• [SHORT TASK]:
Write what comes next in the forum thread about trading an Eminence Governor speaker for a Celestion G12T-75, starting after the last reply shown.

::: EXTRACT TO READ :::

# opinions on this speaker?



## Axeman16 (Jun 5, 2008)

hi all ive got an eminence governor im not using and ive been offered a trade for a g12t75 which ive been looking for.

the speaker looks great its an older one but theres been a repair done to it on the edge looks like between the cone and the surround. the guy offering it says he got it like that and it looks like the 'edge of the paper was ripped'. says it doesnt affect performance.

i dont know much about speakers, can anyone tell me if this repair looks good?


----------



## garrettdavis275 (May 30, 2014)

Can't speak for the repair as I've no experience in that area. I can tell you the G12T-75's are the exact opposite of the Governor in every way (I own both and have used them extensively). The 75's are kind of the redheaded stepchild of Celestion's lineup, having a fairly scooped midrange with lots of bass and treble. I've not tried this personally, but a lot of the metal community LOVES x-patterning the 75's with Vintage 30's, which makes sense to me based on their eq curves. The Governor is very much in the same vein as a V30. Kind of a smoother sound, I think Eminence wanted to address the common complaint of spiky mids that V30 users had. They succeeded admirably on that front. As far as dollar value goes, it's a fairly even trade. 75's command less on the used market than other Celestions due to their ubiquity in Marshall 1960 cabs and guys peeling them outta there to try different drivers. Eminence prices their entire line cheaper than Celestion so a used Governor would stack up in the $75 - $100 range for an outright sale.

Subjectively I think the Governor is a much more pleasing speaker, but that's purely a taste thing. G12T75's are made to the same standard as other Celestions, which is to say they are an excellent product.

::: DATA EXCERPT :::

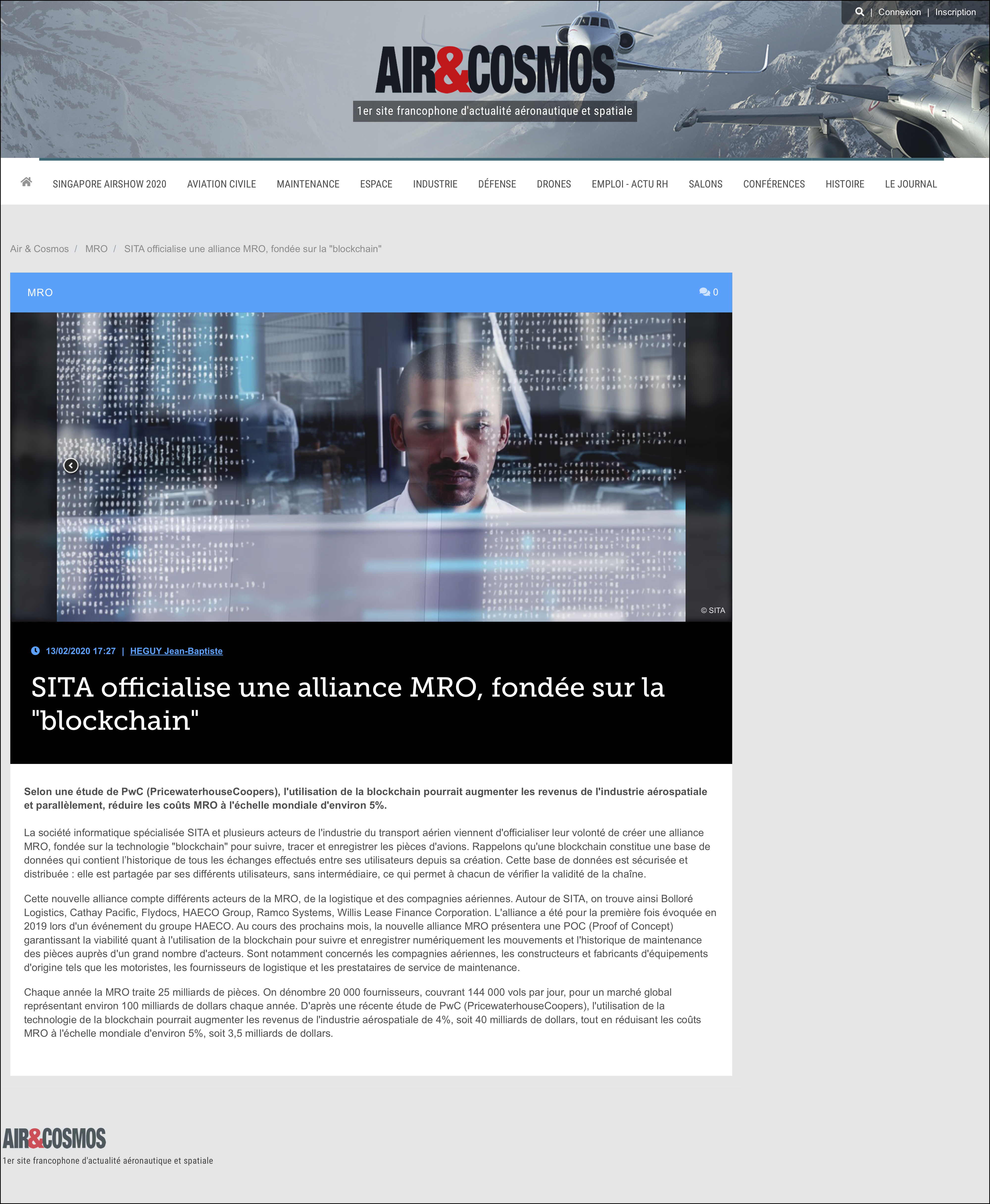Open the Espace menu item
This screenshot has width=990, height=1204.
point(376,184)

:::

• [RESPONSE TO THE EXERCISE]:
----------



## Axeman16 (Jun 5, 2008)

ill be using the g12t75 for metal, i already have a v30


----------



## garrettdavis275 (May 30, 2014)

If you can get the a-ok from somebody who knows speaker repairs I'd say give 'er!


----------



## garrettdavis275 (May 30, 2014)

The Bogner UberKab used the T75/V30 X-pattern. Anything Bogner does or approves of is golden imo.


----------



## Axeman16 (Jun 5, 2008)

can any speaker gurus tell me how how this repair looks?


----------



## jb welder (Sep 14, 2010)

It looks like somebody just put a bit of silicone on there, which isn't the greatest repair but what matters is how it sounds. When a speaker has damage like that you need to sweep frequencies through it and listen for any buzzing or bad sounds.
My issue is the value. I'll take Garrett's word for it that they would be roughly equal in value. The tear makes that speaker now worth substantially less than yours.


----------



## garrettdavis275 (May 30, 2014)

^^^totally true, I should've clarified that.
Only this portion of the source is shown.